(Activities)
(1) Decide whether each statement below agrees with the passage on the African Writers' Series, answering yes or no and quoting the exact deciding words from it. (a) The idea for the series came from Van Milne. (b) The series was launched in 1959. (c) Girls at War was the hundredth book in the series.
(2) Write out word for word the stretch of the passage on the African Writers' Series from "This led to" through "far cheaper rate.".

(Provided passage)

⟨

The African Writers’ Series
In 1958, Heinemann, a London publisher, published Achebe's debut novel, Things Fall Apart, to critical acclaim. But when Alan Hill, head of the educational department of Heinemann, visited West Africa in 1959, he found that Achebe was relatively unknown in Nigeria due to the high cost of the novel and small print run in the country.
This led to the establishment of Heinemann Educational Books (HEB) as a separate company in Africa. Van Milne was recruited by Alan Hill, and became HEB’s overseas director.
The African Writers’ Series was Van Milne’s idea. His plan was to reissue expensive hardback books by African authors as paperbacks. These paperbacks would be designed attractively and sold at a far cheaper rate.
In 1962, Alan Hill and Van Milne launched the African Writers’ Series with the publication of the paperback edition of Things Fall Apart. This was followed by Cyprian Ekwensi’s Burning Grass and Kenneth Kaunda’s memoir, Zambia Shall Be Free. In addition, Achebe became the editorial advisor, a position he held up until 1972 when his short story collection, Girls at War, was published, making it the hundredth book in the series.
In 2003, after 41 years of publication and 359 books, Heinemann announced that no new titles would be added to the series.

⟩

[Excerpts from a dataset]
⟨

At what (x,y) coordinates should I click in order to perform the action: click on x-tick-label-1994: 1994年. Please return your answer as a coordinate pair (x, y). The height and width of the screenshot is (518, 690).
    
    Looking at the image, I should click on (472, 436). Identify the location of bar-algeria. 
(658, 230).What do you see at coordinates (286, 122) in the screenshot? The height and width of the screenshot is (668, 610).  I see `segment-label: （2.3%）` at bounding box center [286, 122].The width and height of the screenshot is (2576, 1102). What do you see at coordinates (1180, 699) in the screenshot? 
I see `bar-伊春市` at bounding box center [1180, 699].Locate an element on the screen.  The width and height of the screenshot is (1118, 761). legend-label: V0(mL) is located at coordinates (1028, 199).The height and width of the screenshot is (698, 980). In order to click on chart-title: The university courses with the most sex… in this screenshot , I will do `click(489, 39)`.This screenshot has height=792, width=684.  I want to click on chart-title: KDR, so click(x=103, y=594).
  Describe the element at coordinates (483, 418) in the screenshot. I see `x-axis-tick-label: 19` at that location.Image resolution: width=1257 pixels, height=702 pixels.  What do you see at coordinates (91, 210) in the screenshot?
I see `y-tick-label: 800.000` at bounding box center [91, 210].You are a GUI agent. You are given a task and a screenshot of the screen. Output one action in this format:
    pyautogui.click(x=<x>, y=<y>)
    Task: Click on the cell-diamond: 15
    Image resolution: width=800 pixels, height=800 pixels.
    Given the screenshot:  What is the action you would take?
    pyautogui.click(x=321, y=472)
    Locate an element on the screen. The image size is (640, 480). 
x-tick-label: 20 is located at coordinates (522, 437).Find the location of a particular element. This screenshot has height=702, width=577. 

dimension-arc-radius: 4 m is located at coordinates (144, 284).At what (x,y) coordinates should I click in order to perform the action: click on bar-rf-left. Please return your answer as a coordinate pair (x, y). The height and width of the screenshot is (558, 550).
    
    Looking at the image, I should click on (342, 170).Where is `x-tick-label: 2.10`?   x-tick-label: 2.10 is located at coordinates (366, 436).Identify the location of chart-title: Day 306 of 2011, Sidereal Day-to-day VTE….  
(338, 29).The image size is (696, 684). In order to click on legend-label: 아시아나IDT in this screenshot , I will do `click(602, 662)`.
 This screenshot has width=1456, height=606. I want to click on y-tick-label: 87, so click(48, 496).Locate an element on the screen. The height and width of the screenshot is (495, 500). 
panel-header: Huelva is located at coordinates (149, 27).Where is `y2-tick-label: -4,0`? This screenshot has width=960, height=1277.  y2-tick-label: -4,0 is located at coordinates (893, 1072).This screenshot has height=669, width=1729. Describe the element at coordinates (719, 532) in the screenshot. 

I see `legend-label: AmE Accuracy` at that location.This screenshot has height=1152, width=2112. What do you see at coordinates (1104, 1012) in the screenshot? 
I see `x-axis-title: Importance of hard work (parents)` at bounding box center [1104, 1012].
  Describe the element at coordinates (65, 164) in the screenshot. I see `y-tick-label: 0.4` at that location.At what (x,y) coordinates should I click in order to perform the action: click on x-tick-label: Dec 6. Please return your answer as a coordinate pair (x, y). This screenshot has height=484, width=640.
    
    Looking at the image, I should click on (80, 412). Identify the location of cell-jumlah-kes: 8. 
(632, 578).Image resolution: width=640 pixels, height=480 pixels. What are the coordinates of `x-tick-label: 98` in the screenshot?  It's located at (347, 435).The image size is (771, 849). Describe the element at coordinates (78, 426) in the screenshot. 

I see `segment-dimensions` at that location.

⟩

(List of answers)
(1)
(a) Yes: "The African Writers’ Series was Van Milne’s idea."
(b) No: "In 1962, Alan Hill and Van Milne launched the African Writers’ Series"
(c) Yes: "making it the hundredth book in the series."

(2)
This led to the establishment of Heinemann Educational Books (HEB) as a separate company in Africa. Van Milne was recruited by Alan Hill, and became HEB’s overseas director.
The African Writers’ Series was Van Milne’s idea. His plan was to reissue expensive hardback books by African authors as paperbacks. These paperbacks would be designed attractively and sold at a far cheaper rate.